Problem Statement: Given an array and a value, return a triplet whose sum is equal to the given target otherwise return []

Example
Input: nums = [12, 3, 4, 1, 6, 9], target = 24
Output: [12, 3, 9]
Explanation: 12 + 3 + 9 = 24

Intuition

• Brute force — loop the array three times to check for possible candidates equal to the target.
• In every iteration — employ two sum solution of finding a number with it’s complement that add to the remainder off the iterated number.
• Sort it — remove the need to have a hashset to record previous seen compliments

Solution 1: Brute force — loop the array three times

def find_triplets(nums: list[int], target: int) -> List[int]:
    n = len(nums)

    for i in range(n):
        for j in range(i + 1, n):
            for k in range(j + 1, n):
                if nums[i] + nums[j] + array[k] == target:
                    return [nums[i], nums[j], nums[k]]

    return []

Review *

• The time complexity — O(N³), space complexity — O(1). For each element, it loops the array three times to find a triplet that add upto the target😡.

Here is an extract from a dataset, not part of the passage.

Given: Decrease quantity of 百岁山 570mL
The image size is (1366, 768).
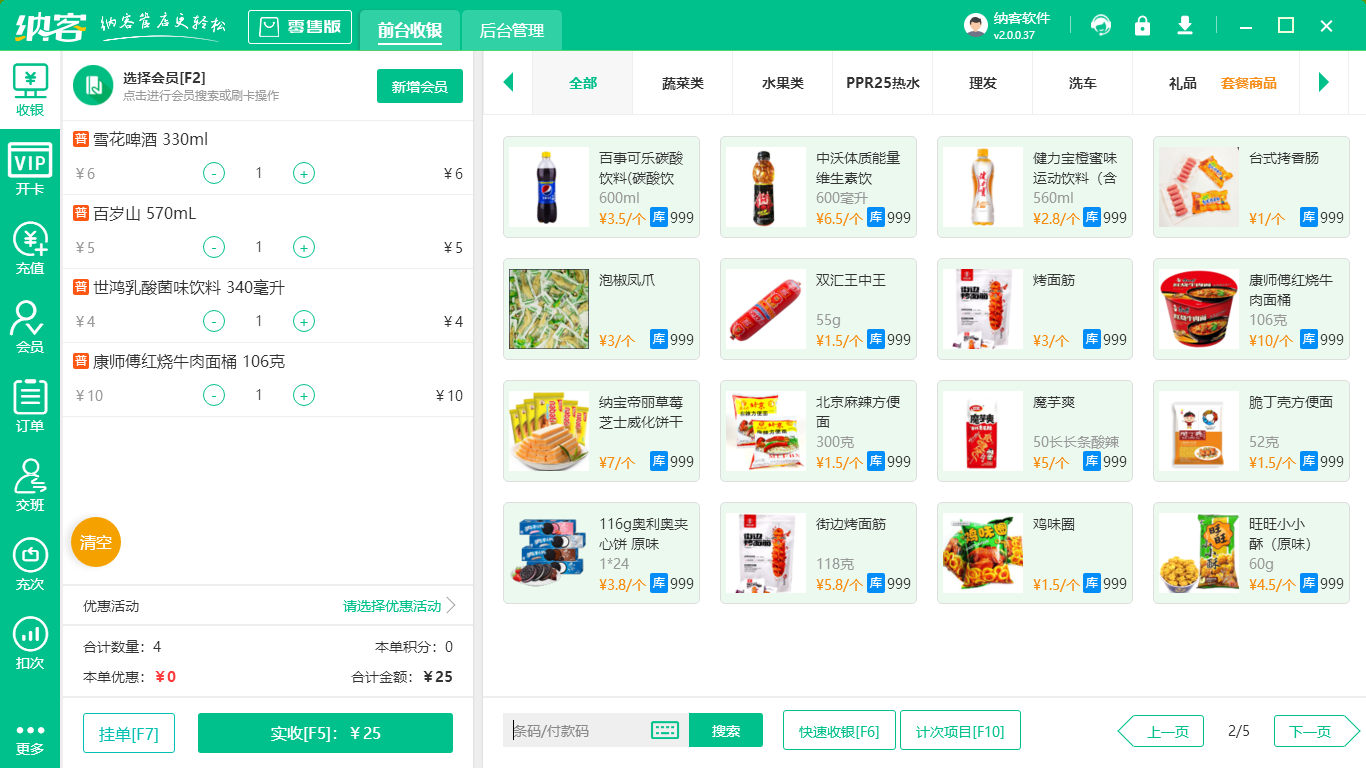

Solution 2: Employ two sum solution of finding a number with it’s complement that add to the remainder off the iterated number.

def find_triplets(nums: list[int], target: int) -> List[int]:
    n = len(nums)
    for i in range(n):
        seen = set()
        rem_target = target - nums[i]
        
        # Two sum problem 
        for j in range(i + 1, n):
            complement = rem_target - nums[j]
            if complement in seen:
                return [nums[i], nums[j], complement] 
            else:
                seen.add(nums[j])

      return []

Review *

• The time complexity — O(N²), space complexity — O(N). For each element iteration, it searches for two numbers in the rest of the elements that adds upto the remainder target 🤔(much better!)
• However, it uses a hashset to keep a memory of potential complements for later comparisons leading to a space complexity of O(N)😵‍💫.

Solution 2: Sort the input— remove the need to have a hashset to record previous seen compliments

def find_triplets(nums: list[int], target: int) -> List[int]:
    n = len(nums)
    array.sort()

    for i in range(n):
        left, right = i + 1, n - 1
        while left < right:
            current_sum = nums[i] + nums[left] + nums[right]
            if current_sum == target:
                return [nums[i], nums[left], nums[right]]
            elif current_sum < target:
                left += 1
            else:
                right -= 1

    return []

Review *

• The time complexity — O(N²), space complexity — O(1). While sorting the input is nlogn , it doesn’t hurt the overall time complexity of O(N²) 👌.

Three Sum Zero

Problem Statement: Are there elements a, b, c in nums such that a + b + c = 0?. Find all unique triplets in the array which gives the sum of zero.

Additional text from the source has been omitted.